Investor optimism about a trade deal between the United States and China has been propelling markets forward all week, but weak data out of the U.S. on Thursday tempered the excitement by showing a slowdown in the country’s economy. Factory activity in the mid-Atlantic region contracted for the first time in February since May 2016, and home sales fell to a three-year low in January. Coupled with weak data in January that showed a reduction in retail sales and a decline in manufacturing output last month, traders are beginning to wonder if the U.S. economy is as strong as it should be or was previously believed to be. All three Wall Street benchmarks closed lower on Thursday, snapping a days-old winning streak and causing Asian indexes to search for direction on Friday.
Japan’s Nikkei 225 was down 0.10 percent as of 2:15 p.m. HK/SIN, as was Hong Kong’s Hang Seng Index. South Korea’s Kospi was down 0.15 percent. The indexes that advanced on Friday included Australia’s ASX 200, up 0.46 percent, the Shanghai Composite, which gained 0.87 percent, and the Shenzhen Composite which enjoyed a 1.55 percent gain.

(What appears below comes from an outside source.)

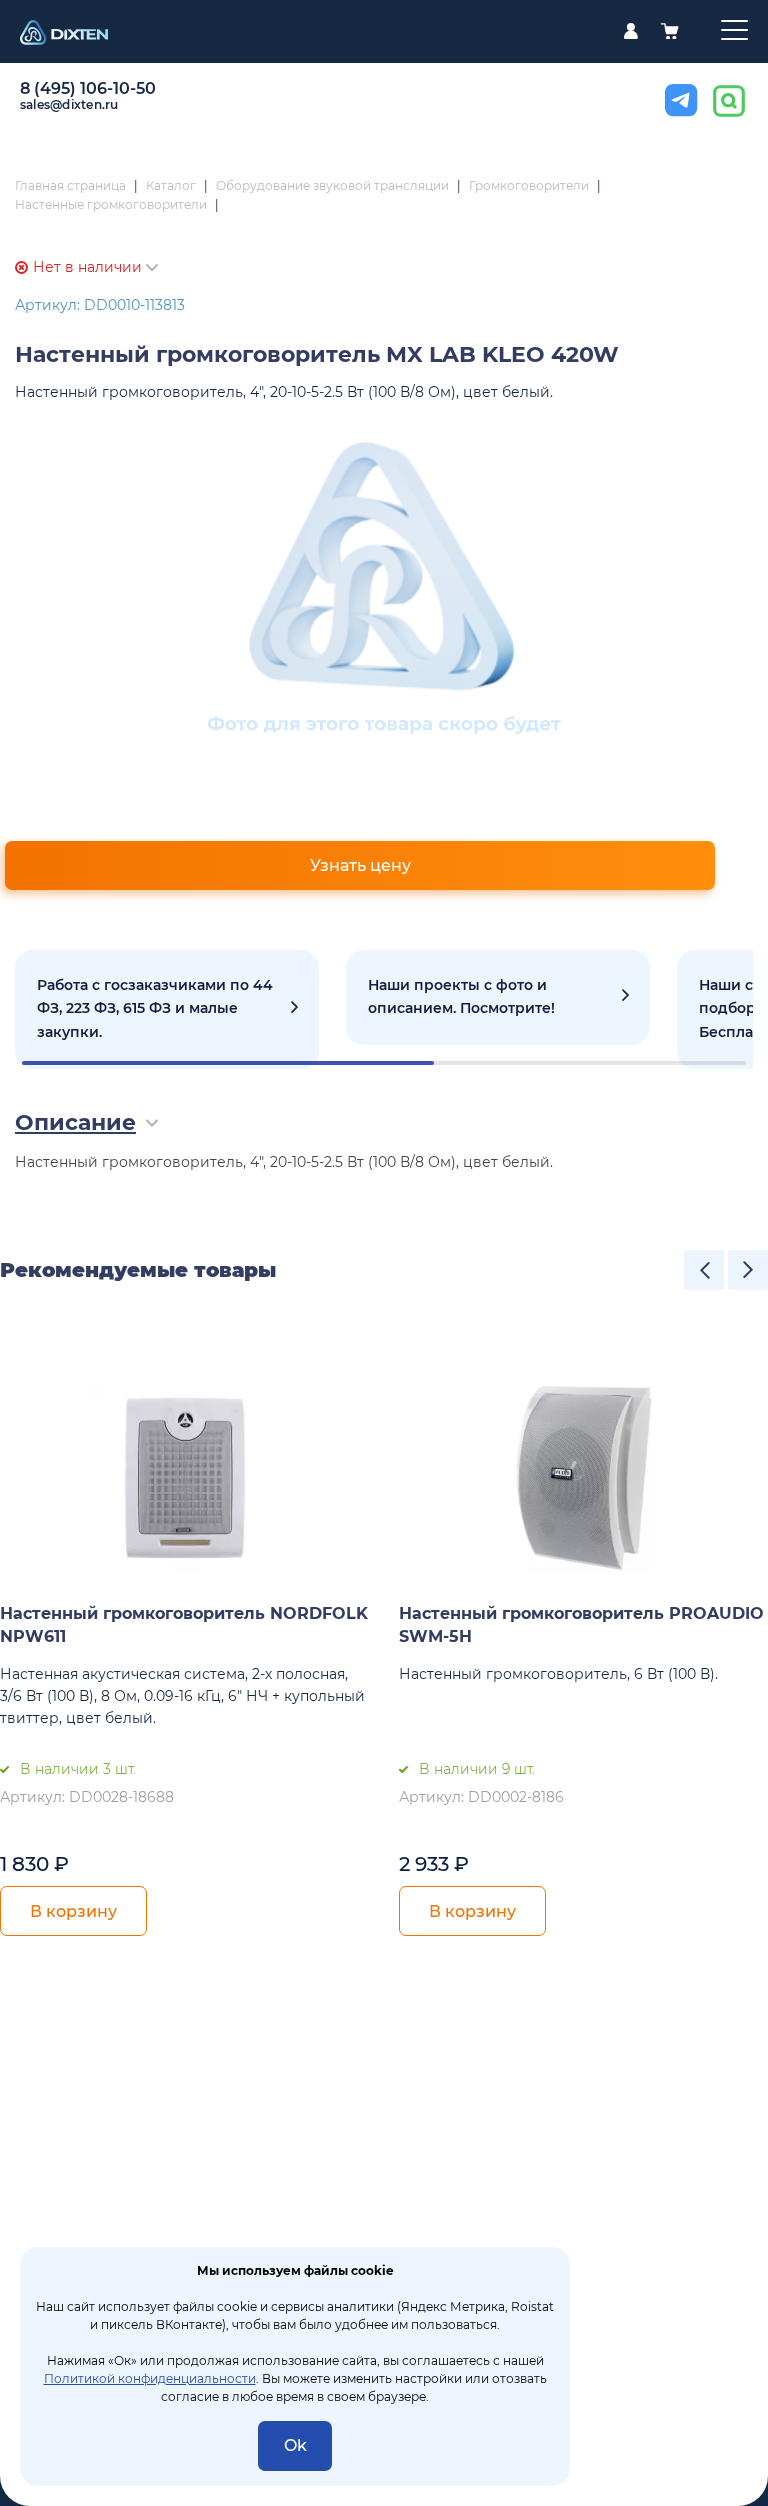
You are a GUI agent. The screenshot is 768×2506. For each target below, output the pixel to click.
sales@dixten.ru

Also confusing markets was the advance of the trade talks between Chinese and American officials on Thursday, where Reuters reports the negotiators are reaching the most difficult issues of the conflict that need to be addressed. Though both investors and high-level officials expressed optimism during the initial progression of the talks, things become instantly more complicated when it comes time to cement the details, rather than just create a broad outline for the future. Though reports indicate that both sides have found a solution to ending the trade imbalance that U.S. President Donald Trump has fought so strongly against, there seems to be little advance in relation to the Chinese behavior, specifically security issues, that sparked the tariffs in the first place.
Trump will meet with Chinese Vice Premier Liu He at the Oval Office later today, where they are expected to focus on these issues.